- Assignment
Say how many lines in the listing contain the string "language", giving the number alone.

- Material provided
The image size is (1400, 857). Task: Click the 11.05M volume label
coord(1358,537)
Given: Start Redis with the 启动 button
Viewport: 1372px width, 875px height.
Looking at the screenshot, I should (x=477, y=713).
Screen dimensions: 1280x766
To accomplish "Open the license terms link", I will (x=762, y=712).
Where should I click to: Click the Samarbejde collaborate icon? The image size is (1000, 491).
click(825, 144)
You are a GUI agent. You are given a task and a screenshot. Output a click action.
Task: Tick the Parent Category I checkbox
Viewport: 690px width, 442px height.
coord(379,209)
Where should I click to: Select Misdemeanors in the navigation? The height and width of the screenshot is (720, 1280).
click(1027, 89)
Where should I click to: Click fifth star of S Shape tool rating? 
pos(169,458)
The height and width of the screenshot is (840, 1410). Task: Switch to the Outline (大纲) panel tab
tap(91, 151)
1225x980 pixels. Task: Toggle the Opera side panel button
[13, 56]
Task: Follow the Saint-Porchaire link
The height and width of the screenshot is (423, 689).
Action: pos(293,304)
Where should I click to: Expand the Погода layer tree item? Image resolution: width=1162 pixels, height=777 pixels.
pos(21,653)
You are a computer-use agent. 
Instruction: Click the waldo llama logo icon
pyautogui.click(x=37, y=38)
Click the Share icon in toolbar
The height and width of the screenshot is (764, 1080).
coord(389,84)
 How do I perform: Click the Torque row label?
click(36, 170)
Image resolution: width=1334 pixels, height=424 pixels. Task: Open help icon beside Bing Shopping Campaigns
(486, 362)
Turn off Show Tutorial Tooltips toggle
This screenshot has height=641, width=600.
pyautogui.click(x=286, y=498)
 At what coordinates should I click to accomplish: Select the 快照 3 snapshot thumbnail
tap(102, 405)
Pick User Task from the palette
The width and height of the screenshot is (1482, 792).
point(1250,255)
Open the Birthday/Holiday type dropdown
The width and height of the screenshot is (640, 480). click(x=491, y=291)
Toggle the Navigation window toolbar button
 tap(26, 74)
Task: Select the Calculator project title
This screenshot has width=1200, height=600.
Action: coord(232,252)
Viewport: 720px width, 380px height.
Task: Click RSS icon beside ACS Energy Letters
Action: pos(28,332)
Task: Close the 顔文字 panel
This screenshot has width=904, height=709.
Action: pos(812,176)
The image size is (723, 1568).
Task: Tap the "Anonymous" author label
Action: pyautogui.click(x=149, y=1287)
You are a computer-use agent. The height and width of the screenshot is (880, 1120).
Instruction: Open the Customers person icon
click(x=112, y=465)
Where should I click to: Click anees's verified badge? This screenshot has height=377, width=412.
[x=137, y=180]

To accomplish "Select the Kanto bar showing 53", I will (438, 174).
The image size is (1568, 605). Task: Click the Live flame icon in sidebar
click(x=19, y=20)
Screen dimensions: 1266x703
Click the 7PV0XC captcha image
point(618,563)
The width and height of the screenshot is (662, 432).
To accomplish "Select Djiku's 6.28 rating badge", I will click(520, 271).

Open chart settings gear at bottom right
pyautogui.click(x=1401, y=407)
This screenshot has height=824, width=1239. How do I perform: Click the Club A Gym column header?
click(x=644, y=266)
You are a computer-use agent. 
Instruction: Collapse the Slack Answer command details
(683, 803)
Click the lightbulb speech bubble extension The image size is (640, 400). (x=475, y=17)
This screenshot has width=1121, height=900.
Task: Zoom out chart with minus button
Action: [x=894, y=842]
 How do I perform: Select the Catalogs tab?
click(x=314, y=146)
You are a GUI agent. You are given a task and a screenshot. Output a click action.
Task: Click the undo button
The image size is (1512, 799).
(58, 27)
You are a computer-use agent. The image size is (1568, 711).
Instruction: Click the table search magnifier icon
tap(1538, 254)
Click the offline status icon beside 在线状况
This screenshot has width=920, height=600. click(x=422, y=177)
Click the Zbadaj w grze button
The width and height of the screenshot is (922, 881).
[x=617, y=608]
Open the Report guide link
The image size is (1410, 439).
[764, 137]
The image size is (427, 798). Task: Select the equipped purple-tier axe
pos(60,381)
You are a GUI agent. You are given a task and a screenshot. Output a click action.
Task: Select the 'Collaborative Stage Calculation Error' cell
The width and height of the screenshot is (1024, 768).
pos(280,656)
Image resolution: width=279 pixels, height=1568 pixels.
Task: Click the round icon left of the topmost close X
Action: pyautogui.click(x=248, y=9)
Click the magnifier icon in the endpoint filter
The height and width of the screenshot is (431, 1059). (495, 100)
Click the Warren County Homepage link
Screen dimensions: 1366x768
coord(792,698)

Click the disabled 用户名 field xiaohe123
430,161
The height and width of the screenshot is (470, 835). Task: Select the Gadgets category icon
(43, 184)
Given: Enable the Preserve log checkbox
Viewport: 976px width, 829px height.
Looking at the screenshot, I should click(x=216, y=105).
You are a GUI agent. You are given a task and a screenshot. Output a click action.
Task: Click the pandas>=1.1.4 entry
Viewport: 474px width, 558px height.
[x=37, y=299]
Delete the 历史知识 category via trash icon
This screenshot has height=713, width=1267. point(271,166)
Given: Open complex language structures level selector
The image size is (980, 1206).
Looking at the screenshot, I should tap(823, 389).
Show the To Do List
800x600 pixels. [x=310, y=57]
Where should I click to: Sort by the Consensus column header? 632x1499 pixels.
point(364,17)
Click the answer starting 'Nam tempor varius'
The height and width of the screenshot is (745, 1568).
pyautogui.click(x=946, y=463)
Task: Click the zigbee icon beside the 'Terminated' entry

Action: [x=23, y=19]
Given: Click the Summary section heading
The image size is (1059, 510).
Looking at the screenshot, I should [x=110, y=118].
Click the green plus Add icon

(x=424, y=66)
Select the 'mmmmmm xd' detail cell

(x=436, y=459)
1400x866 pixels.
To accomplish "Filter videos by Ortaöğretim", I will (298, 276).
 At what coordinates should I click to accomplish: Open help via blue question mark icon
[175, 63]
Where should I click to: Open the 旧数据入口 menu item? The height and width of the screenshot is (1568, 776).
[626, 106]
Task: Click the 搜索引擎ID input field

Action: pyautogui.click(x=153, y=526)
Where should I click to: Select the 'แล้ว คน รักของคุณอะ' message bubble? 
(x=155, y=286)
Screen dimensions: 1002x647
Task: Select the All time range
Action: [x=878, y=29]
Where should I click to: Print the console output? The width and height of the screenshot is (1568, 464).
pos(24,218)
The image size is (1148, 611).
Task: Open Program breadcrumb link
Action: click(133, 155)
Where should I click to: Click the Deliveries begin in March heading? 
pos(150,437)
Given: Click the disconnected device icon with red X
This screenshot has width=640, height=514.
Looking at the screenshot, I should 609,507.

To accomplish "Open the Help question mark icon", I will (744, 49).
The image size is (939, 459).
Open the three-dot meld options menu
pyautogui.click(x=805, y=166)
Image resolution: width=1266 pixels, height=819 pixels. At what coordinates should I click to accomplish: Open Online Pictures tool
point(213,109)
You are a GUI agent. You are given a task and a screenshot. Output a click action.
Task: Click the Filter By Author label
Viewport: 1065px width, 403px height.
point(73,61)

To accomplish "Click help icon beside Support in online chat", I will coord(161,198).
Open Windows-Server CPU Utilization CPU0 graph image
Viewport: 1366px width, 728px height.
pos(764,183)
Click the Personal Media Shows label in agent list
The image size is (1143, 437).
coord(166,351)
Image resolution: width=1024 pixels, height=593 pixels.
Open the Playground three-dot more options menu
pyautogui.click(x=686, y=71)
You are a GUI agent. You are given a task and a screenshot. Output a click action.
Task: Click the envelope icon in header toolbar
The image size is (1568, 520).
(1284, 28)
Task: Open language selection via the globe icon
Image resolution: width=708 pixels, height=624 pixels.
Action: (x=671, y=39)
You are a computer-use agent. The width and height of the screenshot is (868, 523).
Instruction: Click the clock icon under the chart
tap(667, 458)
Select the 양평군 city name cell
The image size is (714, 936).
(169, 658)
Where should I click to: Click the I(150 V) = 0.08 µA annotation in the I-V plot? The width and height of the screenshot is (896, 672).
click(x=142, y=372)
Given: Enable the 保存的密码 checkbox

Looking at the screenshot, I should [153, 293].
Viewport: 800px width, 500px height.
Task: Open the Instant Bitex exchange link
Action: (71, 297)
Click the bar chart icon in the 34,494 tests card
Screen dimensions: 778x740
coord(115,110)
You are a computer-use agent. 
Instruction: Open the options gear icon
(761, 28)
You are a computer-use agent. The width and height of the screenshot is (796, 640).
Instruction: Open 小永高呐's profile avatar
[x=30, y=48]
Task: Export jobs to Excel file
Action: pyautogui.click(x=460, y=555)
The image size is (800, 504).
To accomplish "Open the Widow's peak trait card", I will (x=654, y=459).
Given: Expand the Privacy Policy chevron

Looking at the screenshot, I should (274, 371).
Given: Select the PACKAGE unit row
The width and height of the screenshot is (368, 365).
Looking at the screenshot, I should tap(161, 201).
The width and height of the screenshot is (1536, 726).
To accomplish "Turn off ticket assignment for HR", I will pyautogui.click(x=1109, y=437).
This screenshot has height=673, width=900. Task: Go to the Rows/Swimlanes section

- Answer box
2